[POTONGAN TEKS]
Anda di halaman 1dari 11

LAPORAN KUNJUNGAN INDUSTRI

PT. SK GLOVES INDONESIA

Disusun untuk Memenuhi Sebagian Syarat Kepaniteraan Klinik

Bagian Ilmu Kesehatan Masyarakat Fakultas Kedokteran dan Ilmu Kesehatan

Universitas Muhammadiyah Yogyakarta

Disusun oleh :

Amaro Yudho Wibowo


Anita Dwi Rachmawati
Gita Bestari
Kurnia Ade Putri
Ranum Anggun Nastiti
Restu Matra Pratiwi

KEPANITERAAN KLINIK BAGIAN ILMU KESEHATAN MASYARAKAT


PUSKESMAS SEDAYU I
FAKULTAS KEDOKTERAN DAN ILMU KESEHATAN
UNIVERSITAS MUHAMMADIYAH YOGYAKARTA
2016
BAB I

PENDAHULUAN

1.1 Latar Belakang

Kecelakaan kerja merupakan salah satu permasalahan yang sering terjadi pada pekerja
di perusahaan. Kecelakaan kerja ini biasanya terjadi karena faktor dari pekerja itu sendiri dan
lingkungan kerja yang dalam hal ini adalah dari pihak pengusaha. Keselamatan dan kesehatan
kerja merupakan salah satu aspek perlindungan tenaga kerja yang diatur dalam Undang-
Undang RI Nomor 13 Tahun 2003. Dengan menerapkan teknologi pengendalian keselamatan
dan kesehatan kerja, diharapkan tenaga kerja akan mencapai ketahanan fisik, daya kerja, dan
tingkat kesehatan yang tinggi. Disamping itu keselamatan dan kesehatan kerja dapat
diharapkan untuk menciptakan kenyamanan kerja dan keselamatan kerja yang tinggi. Jadi,
unsur yang ada dalam kesehatan dan keselamatan kerja tidak terpaku pada faktor fisik, tetapi
juga mental, emosional dan psikologi (Hadiguna,2009).
[/POTONGAN TEKS]
[BLOK DATA]
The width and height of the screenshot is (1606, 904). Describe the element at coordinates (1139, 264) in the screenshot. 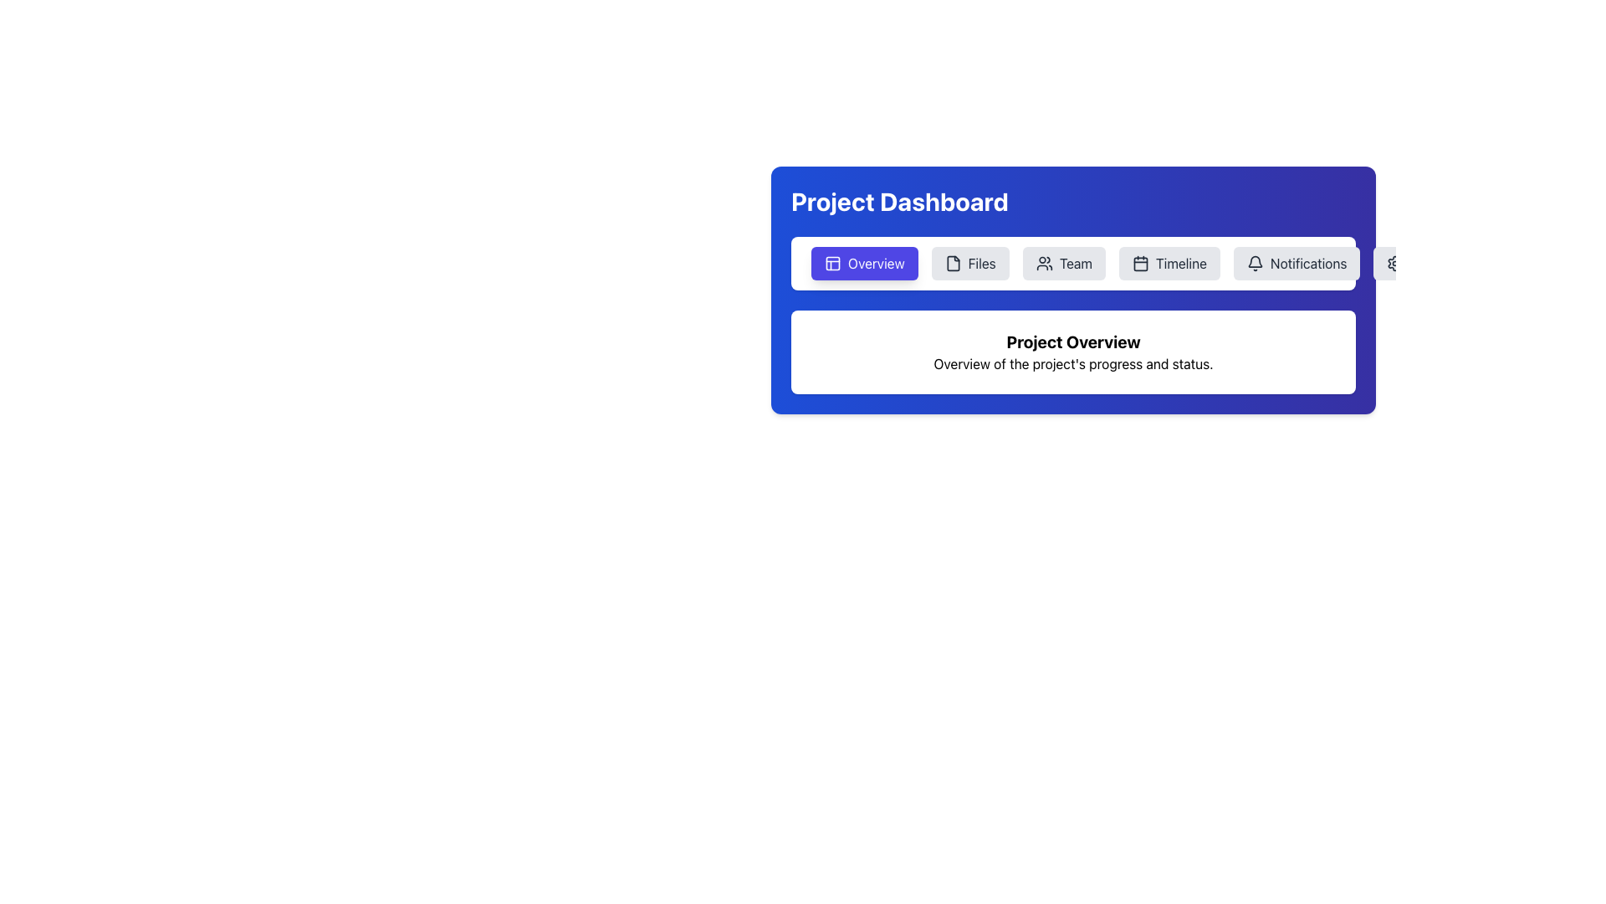

I see `the calendar icon located in the navigation bar to the left of the 'Timeline' text label` at that location.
[/BLOK DATA]
## TELUSURI MATERI
**a)** Dalam laporan kunjungan industri, undang-undang apa yang disebut mengatur keselamatan dan kesehatan kerja sebagai aspek perlindungan tenaga kerja?
**b)** Tolong perpanjang laporan kunjungan industri ini, dimulai setelah kalimat terakhirnya.
Baris-baris data tersebut diambil dari sumber lain.

## JAWABAN TUGAS
**a)** Undang-Undang RI Nomor 13 Tahun 2003.

**b)**
Menurut H. W. Heinrich dalam Notoatmodjo (2007), penyebab kecelakaan kerja yang
sering ditemui adalah perilaku yang tidak aman sebesar 88%, kondisi lingkungan yang tidak
aman sebesar 10%, atau kedua hal tersebut di atas terjadi secara bersamaan. Penyebab
kecelakaan kerja di Indonesia adalah perilaku dan peralatan yang tidak aman (Prastyo, 2012).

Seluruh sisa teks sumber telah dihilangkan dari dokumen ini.